### DESCRIPTION OF THE TASK
Express the rows below as a two-column CSV with headers instruction and answer, starting at the row that contains "You are a computer-use" and running through the last row, inclusive. Give one CSV line per row, put each field in double quotes, and replace any line breaks with spaces.

### EXERCISE MATERIALS
━━━━━━━━━━━━━━━━━━━━

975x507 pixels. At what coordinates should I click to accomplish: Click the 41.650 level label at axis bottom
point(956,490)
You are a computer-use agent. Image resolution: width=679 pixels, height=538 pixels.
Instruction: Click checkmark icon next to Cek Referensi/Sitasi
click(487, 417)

━━━━━━━━━━━━━━━━━━━━

### WRITTEN RESPONSE
instruction,answer
"You are a computer-use agent. Image resolution: width=679 pixels, height=538 pixels. Instruction: Click checkmark icon next to Cek Referensi/Sitasi","click(487, 417)"